Edited By: Kermit L. Hall, James W. Ely Jr., Joel B. Grossman
Edited By: Kermit L. Hall
During the 1950s and 1960s, the Warren Court initiated a massive expansion of the rights of many underprivileged segments of American society, including racial and ethnic minorities. Using the *Equal Protection Clause of the *Fourteenth Amendment, the Court applied *“strict scrutiny” to statutes that discriminated against “discrete and insular minorities” or by drawing *“suspect classifications.” Such statutes had to be justified by a compelling state interest, rather than merely supported by a rational basis. This heightened scrutiny for laws further disadvantaging the already disadvantaged led many scholars to speculate that the Court might soon expand its protection to the indigent. Like racial minorities, the indigent seemed to suffer disproportionately in a political system in which they lacked the power to influence legislators. Thus, they might be considered a “discrete and insular minority,” entitled to greater judicial protection.
In a number of cases the Court appeared to be moving in that direction. In *Gideon v. Wainwright (1963) the Court held that indigent criminal defendants were constitutionally entitled to a state-appointed lawyer in felony prosecutions, and in Griffin v. Illinois (1956) it held that such defendants were entitled to a free trial transcript for purposes of appeal (see counsel, right to). In *Shapiro v. Thompson (1969), the Court removed some state-created obstacles to obtaining welfare benefits. It held that the constitutionally protected right to interstate travel prohibited states from imposing long residency requirements for welfare eligibility (see travel, right to). In *Harper v. Virginia State Board of Elections (1966) the Court invalidated state *poll taxes that disenfranchised the poor. All of these cases, however, involved rights that the Court labeled “fundamental” (such as voting), and thus the Court did not confront the question whether laws depriving indigents of nonfundamental rights should be subject to strict scrutiny.
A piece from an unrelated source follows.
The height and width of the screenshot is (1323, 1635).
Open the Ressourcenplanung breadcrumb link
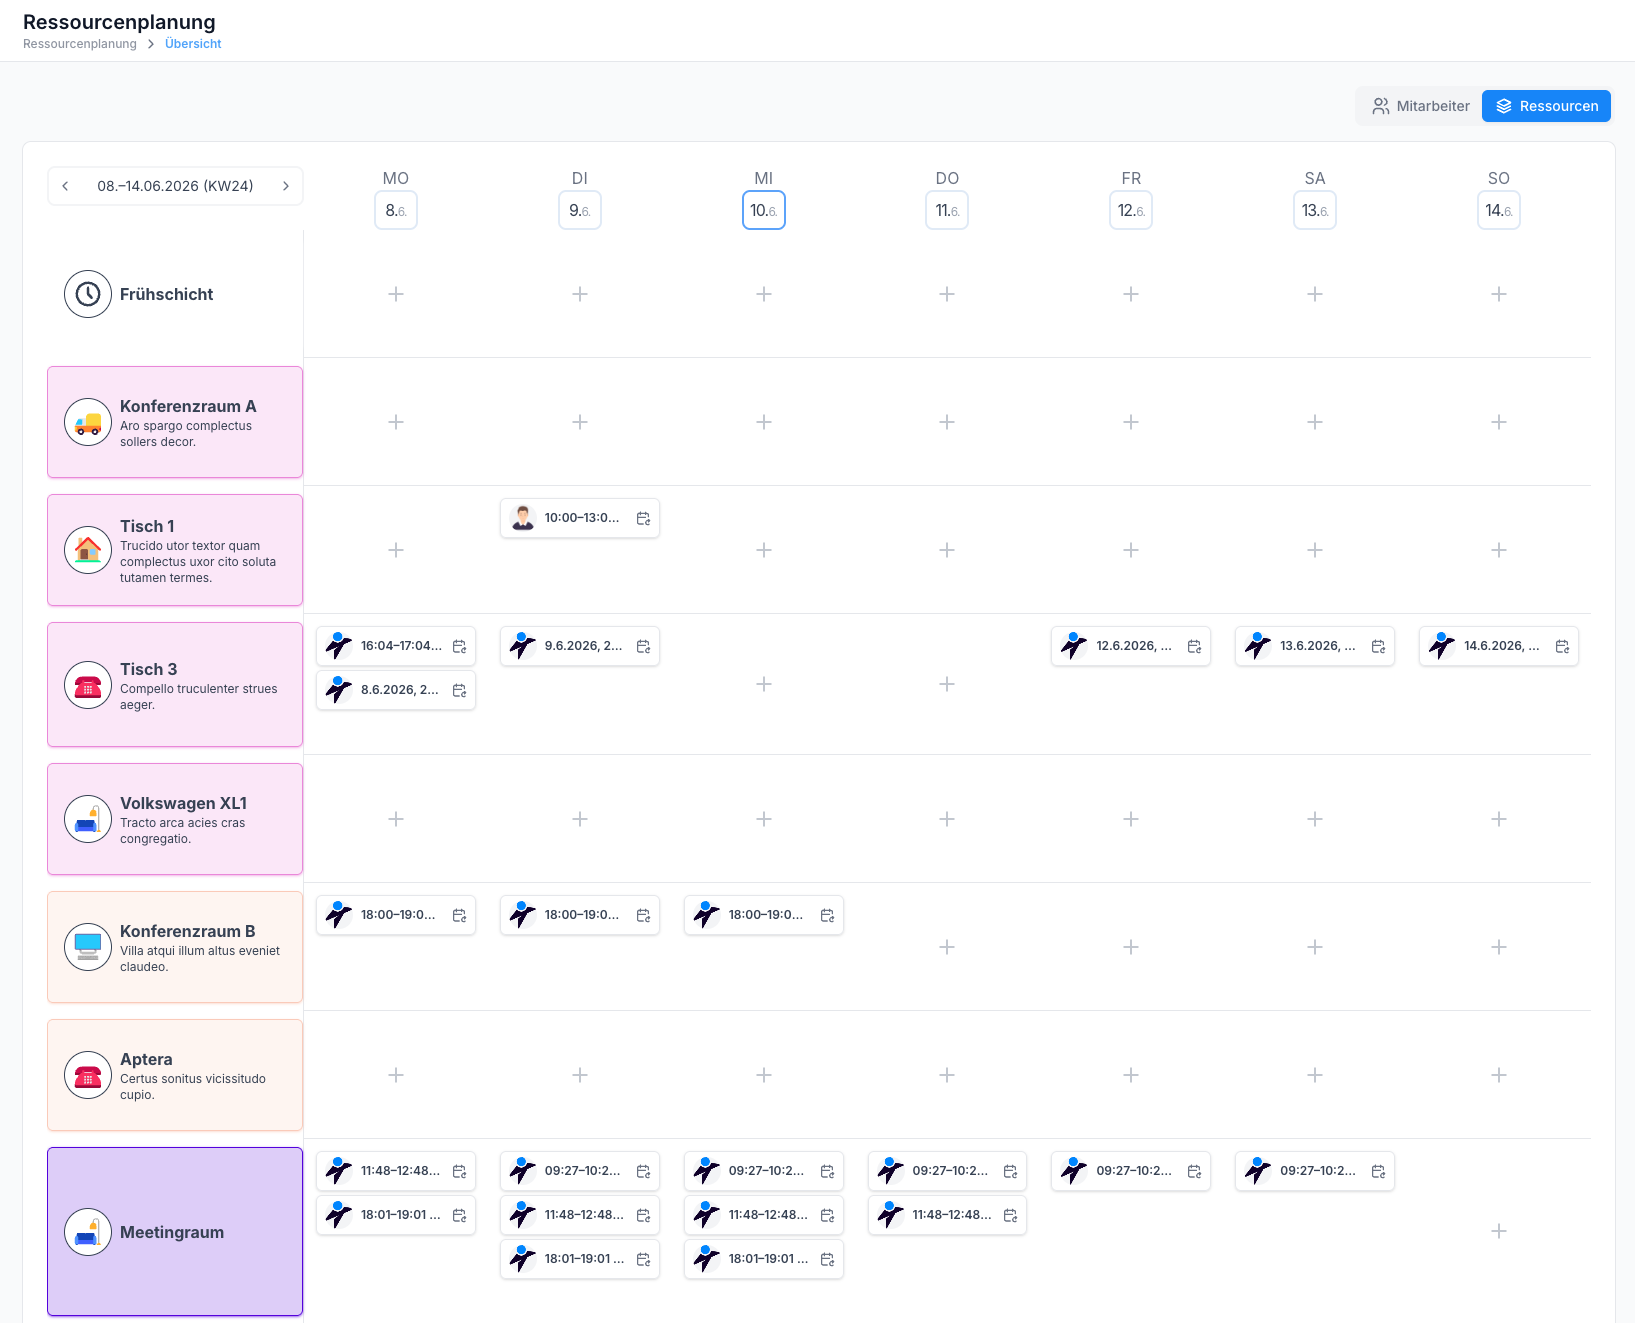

In 1970 the Supreme Court put an end to the speculation. In Dandridge v. Williams (1970) plaintiffs challenged a state law that provided for incrementally smaller increases in welfare payments for each child born to a family, with no additional increase granted after four children. The Court refused to apply strict scrutiny to the statute and upheld it as a rational method of conserving state financial resources. The Court has since adhered firmly to the position that poverty alone is not a suspect classification. It has upheld laws that create large financial differentials among school districts depending on the wealth of the district (*San Antonio Independent School District v. Rodriguez, 1973), laws that deny public funding to indigent women seeking *abortions (*Harris v. McRae, 1980), and state failures to provide counsel to indigent defendants beyond one level of appeal (Ross v. Moffit, 1974). All of these laws were subjected only to minimal scrutiny and upheld as rationally related to a legitimate state interest. No heightened scrutiny was applied (see intermediate scrutiny).
The Court has remained somewhat sensitive to the plight of the poor in two instances, however. First, where fundamental rights are involved, the Court may still apply heightened scrutiny to policies that deprive the poor of such rights. For example, in Boddie v. Connecticut (1971), the Court invalidated a filing fee for divorce, and in Zablocki v. Redhail (1978), the Court struck down a law that restricted remarriage of those with children to parents who could show that the children would not become a financial burden on the state. Both cases implicated the fundamental right of *marriage.
The Court has also indicated that it might be wary of upholding laws that create or perpetuate a permanent underclass. In *Plyler v. Doe (1982) the Court invalidated a Texas law that prohibited children of illegal aliens from attending free public schools. Although the Court found neither a *suspect classification nor a fundamental right—and purported, therefore, to apply only minimal scrutiny—the law was struck down as a violation of equal protection. The majority opinion by Justice William J. *Brennan noted that the law “raised the specter of a permanent caste” of the underclass (pp. 218–219). It is unclear whether the Plyler approach will survive, however. Plyler was decided by a slim 5-to-4 majority, and since the case was decided, all the justices in the majority have retired. Their successors have not yet indicated any views on the Plyler approach.